Task brief
Below are the entries; give again exactly the lines from the one mentioning "Dynamisch contract (276, 69)" through the one mentioning "English (741, 14)", inclusive.

===============

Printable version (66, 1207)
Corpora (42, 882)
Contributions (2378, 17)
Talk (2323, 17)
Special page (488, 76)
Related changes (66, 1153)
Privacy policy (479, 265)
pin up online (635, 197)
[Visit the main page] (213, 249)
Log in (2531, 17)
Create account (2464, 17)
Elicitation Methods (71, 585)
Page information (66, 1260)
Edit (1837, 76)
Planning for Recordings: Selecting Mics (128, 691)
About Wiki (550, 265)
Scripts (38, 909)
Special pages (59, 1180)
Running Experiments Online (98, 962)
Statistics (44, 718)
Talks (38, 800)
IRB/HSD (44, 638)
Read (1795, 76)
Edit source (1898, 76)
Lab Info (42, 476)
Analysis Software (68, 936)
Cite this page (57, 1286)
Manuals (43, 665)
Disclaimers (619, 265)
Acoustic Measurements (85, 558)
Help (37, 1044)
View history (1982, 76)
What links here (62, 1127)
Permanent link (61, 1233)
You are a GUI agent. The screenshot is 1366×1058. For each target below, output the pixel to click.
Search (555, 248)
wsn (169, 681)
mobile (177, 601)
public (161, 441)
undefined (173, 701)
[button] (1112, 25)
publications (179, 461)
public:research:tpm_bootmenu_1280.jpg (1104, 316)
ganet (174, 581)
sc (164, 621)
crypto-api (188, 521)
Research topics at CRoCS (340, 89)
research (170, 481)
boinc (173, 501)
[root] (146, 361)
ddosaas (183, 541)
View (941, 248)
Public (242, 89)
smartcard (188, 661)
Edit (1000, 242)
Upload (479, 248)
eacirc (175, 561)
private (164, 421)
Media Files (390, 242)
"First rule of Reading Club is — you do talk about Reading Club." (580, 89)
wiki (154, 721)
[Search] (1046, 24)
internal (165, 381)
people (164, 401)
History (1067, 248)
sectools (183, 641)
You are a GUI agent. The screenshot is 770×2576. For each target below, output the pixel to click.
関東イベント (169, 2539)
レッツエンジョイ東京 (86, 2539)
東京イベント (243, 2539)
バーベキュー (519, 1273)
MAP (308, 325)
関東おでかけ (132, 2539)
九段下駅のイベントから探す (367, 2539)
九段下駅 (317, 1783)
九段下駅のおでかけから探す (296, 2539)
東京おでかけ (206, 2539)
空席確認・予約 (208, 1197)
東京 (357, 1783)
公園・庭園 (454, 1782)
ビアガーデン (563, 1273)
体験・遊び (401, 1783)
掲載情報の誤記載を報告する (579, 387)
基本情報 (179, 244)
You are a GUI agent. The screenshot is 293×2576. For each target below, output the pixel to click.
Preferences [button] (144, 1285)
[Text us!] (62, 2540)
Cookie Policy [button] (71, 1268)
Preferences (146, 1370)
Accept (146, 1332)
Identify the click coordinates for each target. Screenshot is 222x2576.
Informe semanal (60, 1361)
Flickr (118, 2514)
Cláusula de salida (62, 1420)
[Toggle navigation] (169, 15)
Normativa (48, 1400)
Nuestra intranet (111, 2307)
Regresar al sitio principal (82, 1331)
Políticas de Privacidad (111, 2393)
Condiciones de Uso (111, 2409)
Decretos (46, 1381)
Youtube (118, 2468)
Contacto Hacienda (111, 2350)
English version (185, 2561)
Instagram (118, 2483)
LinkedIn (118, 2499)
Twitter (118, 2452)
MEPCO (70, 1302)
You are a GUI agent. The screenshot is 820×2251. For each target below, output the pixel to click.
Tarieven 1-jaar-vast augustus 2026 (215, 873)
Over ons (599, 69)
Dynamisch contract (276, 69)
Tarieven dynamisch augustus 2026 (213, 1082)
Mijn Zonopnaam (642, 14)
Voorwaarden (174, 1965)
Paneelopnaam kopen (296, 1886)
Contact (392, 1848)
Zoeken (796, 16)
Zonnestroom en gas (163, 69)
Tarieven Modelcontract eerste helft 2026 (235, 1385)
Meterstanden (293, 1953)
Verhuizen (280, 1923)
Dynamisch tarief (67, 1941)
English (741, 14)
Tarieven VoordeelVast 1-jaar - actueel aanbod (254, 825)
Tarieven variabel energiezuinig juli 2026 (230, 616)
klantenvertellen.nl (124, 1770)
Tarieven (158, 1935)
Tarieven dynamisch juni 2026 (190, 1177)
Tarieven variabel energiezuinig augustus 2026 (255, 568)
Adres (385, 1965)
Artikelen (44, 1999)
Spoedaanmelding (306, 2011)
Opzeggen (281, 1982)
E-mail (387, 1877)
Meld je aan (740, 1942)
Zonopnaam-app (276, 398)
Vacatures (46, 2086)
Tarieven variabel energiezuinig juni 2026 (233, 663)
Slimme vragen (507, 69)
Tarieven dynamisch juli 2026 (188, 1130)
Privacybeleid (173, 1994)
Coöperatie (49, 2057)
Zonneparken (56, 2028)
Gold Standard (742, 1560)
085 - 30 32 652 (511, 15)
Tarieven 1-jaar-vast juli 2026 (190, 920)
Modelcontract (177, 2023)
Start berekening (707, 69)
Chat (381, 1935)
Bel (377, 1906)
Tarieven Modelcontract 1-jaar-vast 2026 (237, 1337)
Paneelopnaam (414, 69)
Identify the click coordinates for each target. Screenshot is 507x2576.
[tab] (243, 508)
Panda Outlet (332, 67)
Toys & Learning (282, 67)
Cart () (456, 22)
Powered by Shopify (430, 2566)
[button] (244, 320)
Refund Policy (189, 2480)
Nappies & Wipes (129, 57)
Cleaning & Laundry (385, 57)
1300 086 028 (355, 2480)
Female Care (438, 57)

===============

Task response
Dynamisch contract (276, 69)
Tarieven dynamisch augustus 2026 (213, 1082)
Mijn Zonopnaam (642, 14)
Voorwaarden (174, 1965)
Paneelopnaam kopen (296, 1886)
Contact (392, 1848)
Zoeken (796, 16)
Zonnestroom en gas (163, 69)
Tarieven Modelcontract eerste helft 2026 (235, 1385)
Meterstanden (293, 1953)
Verhuizen (280, 1923)
Dynamisch tarief (67, 1941)
English (741, 14)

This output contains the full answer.